Dataset records:
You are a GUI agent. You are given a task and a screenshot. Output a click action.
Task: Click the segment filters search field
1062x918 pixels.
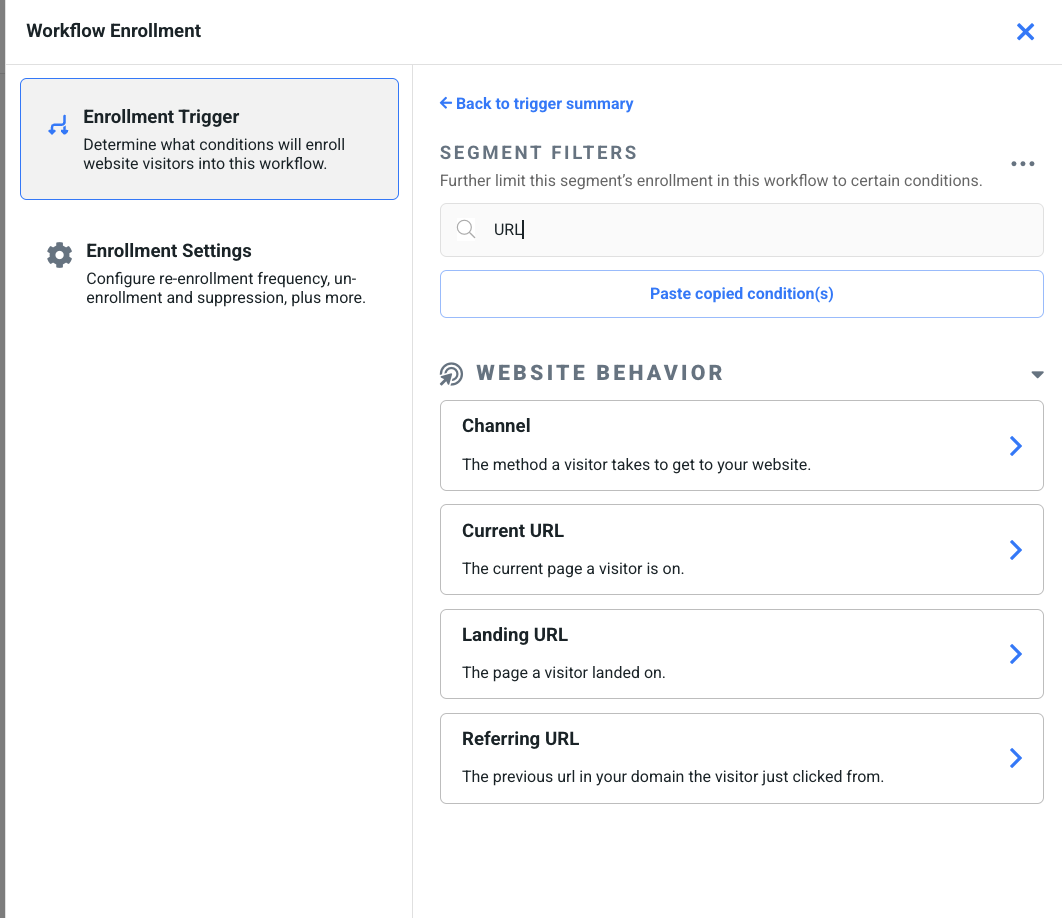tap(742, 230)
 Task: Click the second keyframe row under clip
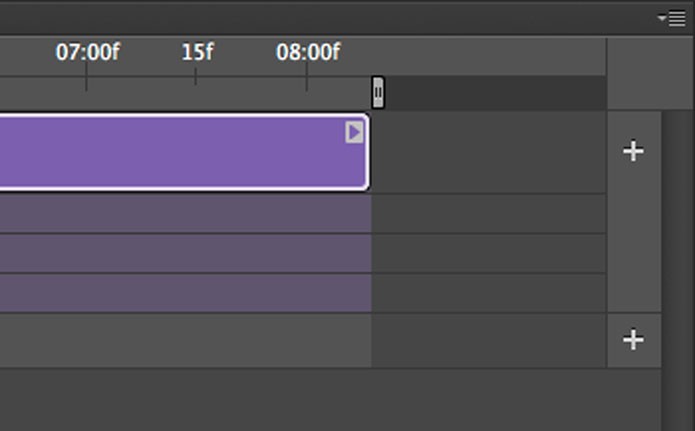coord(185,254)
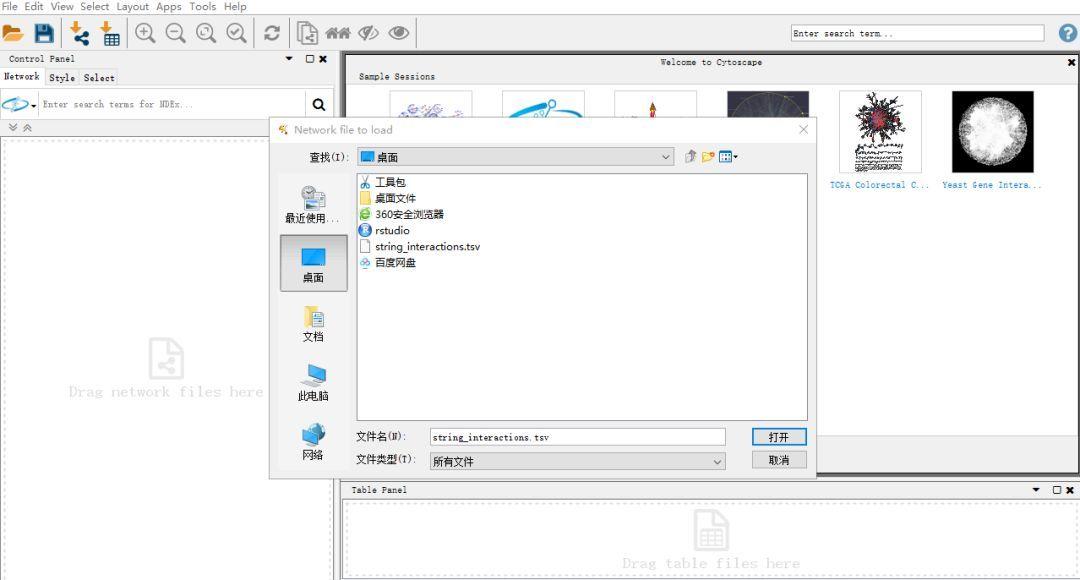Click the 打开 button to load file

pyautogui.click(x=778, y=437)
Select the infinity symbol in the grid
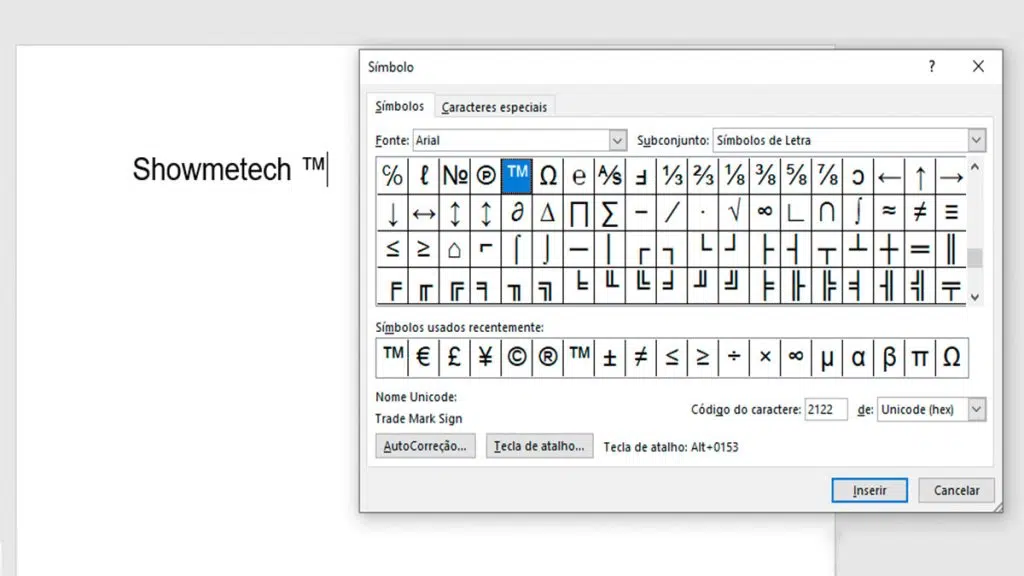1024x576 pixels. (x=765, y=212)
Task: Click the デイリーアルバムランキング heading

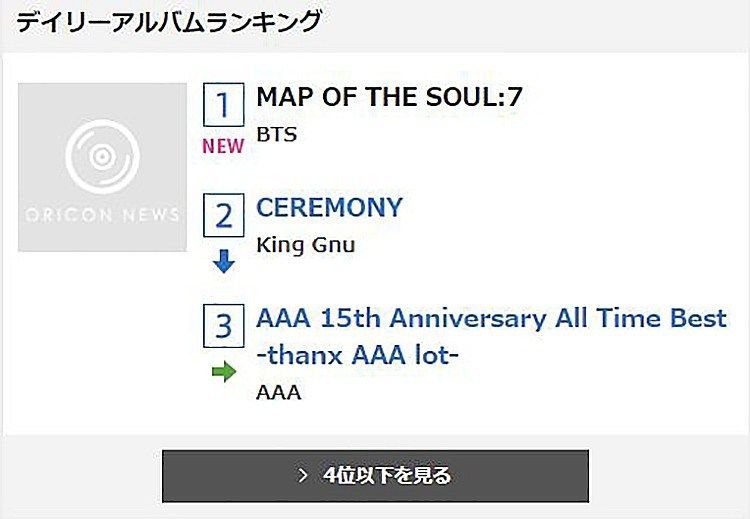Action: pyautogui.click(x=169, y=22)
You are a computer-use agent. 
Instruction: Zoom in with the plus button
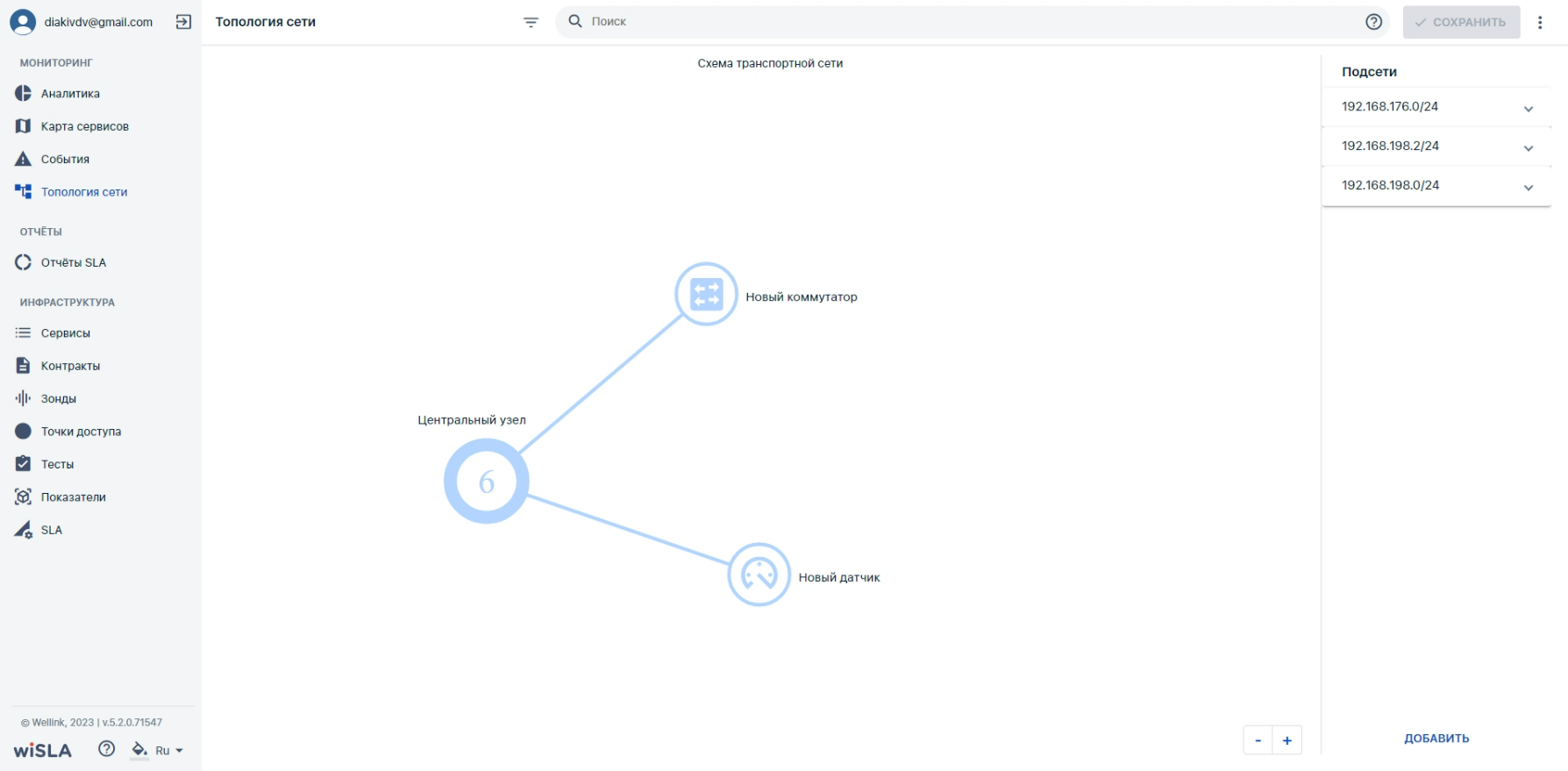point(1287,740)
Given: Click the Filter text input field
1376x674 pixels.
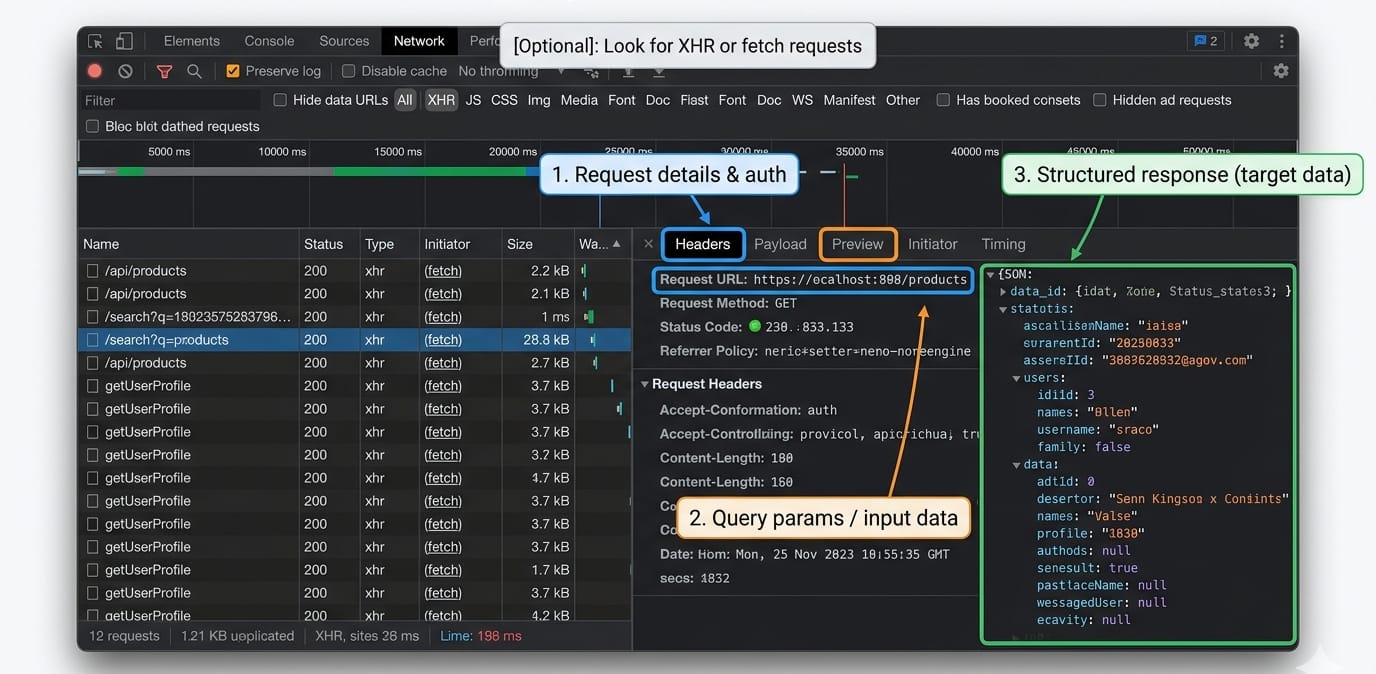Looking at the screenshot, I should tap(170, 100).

Task directions:
Beginning at the line that holds "Task: Click the デイリーアルバムランキング heading" and ending with the last line of the entries, please set down each line exactly, leaving every picture out.

Reply to the exercise:
Task: Click the デイリーアルバムランキング heading

Action: pyautogui.click(x=169, y=22)
You are a computer-use agent. 
Instruction: Zoom in with the plus button
point(1287,740)
Given: Click the Filter text input field
1376x674 pixels.
Looking at the screenshot, I should tap(170, 100).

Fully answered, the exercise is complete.